*** Information supplied ***

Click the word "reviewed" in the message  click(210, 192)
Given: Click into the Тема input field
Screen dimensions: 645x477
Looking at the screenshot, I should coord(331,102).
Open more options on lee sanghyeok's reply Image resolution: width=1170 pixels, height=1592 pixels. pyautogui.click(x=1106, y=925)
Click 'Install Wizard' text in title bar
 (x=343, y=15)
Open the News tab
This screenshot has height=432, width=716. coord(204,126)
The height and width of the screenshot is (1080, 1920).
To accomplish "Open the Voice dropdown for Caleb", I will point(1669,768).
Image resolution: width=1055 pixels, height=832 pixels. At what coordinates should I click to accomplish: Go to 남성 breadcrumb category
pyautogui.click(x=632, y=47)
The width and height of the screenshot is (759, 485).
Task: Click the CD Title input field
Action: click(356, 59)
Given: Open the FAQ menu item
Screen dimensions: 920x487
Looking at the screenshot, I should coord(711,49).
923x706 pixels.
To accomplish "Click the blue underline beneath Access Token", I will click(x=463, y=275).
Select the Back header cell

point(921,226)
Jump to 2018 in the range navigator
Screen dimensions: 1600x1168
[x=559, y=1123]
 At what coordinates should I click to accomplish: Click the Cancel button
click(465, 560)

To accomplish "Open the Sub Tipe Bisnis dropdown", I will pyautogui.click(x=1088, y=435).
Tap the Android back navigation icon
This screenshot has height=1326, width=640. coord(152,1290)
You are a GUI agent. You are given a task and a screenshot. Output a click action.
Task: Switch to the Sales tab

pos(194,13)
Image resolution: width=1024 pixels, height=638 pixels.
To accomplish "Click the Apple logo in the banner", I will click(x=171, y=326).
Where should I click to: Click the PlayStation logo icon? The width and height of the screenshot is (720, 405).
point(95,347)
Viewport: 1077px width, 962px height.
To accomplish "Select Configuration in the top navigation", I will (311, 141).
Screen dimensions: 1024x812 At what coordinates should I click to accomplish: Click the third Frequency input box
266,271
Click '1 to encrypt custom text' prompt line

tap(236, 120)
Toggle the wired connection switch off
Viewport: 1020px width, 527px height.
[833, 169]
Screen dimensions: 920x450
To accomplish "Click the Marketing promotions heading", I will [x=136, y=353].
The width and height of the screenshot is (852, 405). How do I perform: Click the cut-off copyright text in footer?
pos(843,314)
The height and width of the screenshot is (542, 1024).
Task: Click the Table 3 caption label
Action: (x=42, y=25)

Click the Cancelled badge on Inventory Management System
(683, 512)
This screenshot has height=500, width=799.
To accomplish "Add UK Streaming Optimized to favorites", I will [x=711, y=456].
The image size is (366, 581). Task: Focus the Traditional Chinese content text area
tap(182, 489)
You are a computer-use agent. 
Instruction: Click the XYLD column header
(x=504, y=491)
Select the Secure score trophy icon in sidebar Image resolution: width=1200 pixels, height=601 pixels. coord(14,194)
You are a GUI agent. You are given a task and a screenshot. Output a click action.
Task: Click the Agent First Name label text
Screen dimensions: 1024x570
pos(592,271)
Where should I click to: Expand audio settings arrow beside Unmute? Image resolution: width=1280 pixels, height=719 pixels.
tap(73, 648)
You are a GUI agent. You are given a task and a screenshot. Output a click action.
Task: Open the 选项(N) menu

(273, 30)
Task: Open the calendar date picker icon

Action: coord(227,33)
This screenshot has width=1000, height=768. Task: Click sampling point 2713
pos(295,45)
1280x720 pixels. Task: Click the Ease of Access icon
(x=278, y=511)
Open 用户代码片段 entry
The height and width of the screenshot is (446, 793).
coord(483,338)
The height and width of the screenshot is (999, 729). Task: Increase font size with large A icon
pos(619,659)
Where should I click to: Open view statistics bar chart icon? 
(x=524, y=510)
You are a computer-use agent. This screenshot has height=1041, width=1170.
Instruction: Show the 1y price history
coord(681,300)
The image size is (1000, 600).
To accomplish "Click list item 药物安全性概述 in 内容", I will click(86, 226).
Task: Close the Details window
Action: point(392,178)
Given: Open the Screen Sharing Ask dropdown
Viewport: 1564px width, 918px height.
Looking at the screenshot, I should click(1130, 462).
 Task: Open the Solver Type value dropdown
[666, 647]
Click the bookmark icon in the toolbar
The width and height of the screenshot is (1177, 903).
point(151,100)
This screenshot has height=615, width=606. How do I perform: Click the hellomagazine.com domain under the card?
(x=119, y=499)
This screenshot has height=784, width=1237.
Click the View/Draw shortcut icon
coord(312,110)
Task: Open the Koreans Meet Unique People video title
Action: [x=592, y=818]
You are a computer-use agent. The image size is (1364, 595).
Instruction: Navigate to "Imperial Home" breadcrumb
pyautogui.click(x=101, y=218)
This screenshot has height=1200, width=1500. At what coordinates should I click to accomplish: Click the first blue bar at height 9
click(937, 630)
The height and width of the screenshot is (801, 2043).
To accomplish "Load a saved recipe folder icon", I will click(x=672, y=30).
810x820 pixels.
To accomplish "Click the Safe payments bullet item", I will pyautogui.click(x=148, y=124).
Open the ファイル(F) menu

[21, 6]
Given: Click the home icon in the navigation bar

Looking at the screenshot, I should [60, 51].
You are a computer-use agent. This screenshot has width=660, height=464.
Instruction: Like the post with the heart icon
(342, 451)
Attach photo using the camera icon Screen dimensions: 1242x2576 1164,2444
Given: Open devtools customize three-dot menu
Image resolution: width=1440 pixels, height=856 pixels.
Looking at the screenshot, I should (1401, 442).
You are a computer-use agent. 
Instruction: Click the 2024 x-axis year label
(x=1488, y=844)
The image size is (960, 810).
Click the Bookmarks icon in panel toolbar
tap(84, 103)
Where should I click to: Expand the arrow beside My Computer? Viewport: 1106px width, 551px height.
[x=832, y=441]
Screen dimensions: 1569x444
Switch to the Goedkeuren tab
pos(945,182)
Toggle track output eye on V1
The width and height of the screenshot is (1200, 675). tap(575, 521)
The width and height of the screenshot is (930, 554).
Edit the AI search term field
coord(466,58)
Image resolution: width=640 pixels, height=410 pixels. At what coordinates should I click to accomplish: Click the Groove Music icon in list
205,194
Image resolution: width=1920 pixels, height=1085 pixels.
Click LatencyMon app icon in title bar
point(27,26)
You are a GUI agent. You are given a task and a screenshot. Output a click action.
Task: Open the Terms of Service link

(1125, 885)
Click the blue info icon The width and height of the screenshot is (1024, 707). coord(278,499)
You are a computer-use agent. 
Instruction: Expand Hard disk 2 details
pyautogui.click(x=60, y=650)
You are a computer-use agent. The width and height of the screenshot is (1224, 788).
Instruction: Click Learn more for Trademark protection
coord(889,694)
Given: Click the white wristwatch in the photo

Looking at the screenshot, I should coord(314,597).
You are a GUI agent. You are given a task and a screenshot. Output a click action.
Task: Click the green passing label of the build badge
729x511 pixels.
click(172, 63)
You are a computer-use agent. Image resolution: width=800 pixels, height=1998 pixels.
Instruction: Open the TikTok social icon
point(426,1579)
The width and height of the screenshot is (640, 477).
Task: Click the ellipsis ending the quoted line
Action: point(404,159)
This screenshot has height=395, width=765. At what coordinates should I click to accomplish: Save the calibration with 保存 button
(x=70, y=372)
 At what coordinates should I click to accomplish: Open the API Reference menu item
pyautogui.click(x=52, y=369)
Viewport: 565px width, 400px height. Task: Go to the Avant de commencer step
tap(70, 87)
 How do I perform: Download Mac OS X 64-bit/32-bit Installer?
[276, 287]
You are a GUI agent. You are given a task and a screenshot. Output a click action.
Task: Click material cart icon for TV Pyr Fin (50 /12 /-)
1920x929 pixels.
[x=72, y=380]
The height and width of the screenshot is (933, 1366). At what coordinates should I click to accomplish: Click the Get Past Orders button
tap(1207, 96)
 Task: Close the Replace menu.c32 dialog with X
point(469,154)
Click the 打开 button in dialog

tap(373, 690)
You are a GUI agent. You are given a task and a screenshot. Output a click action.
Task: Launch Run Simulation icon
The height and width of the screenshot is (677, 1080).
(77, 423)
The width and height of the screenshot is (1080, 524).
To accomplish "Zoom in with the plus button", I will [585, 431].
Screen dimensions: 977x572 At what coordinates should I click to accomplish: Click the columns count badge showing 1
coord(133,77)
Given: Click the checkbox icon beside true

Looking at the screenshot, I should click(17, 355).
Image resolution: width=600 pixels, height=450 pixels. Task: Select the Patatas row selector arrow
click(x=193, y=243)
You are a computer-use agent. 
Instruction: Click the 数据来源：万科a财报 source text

*** End of Information supplied ***

### Work instruction
Would you output, from the records above, exactly the run of lines that starts at the line containing "This screenshot has height=1200, width=1500." and ends at the line containing "Given: Open devtools customize three-dot menu", and only that run?

### Task output
This screenshot has height=1200, width=1500. At what coordinates should I click to accomplish: Click the first blue bar at height 9
click(937, 630)
The height and width of the screenshot is (801, 2043).
To accomplish "Load a saved recipe folder icon", I will click(x=672, y=30).
810x820 pixels.
To accomplish "Click the Safe payments bullet item", I will pyautogui.click(x=148, y=124).
Open the ファイル(F) menu

[21, 6]
Given: Click the home icon in the navigation bar

Looking at the screenshot, I should [60, 51].
You are a computer-use agent. This screenshot has width=660, height=464.
Instruction: Like the post with the heart icon
(342, 451)
Attach photo using the camera icon Screen dimensions: 1242x2576 1164,2444
Given: Open devtools customize three-dot menu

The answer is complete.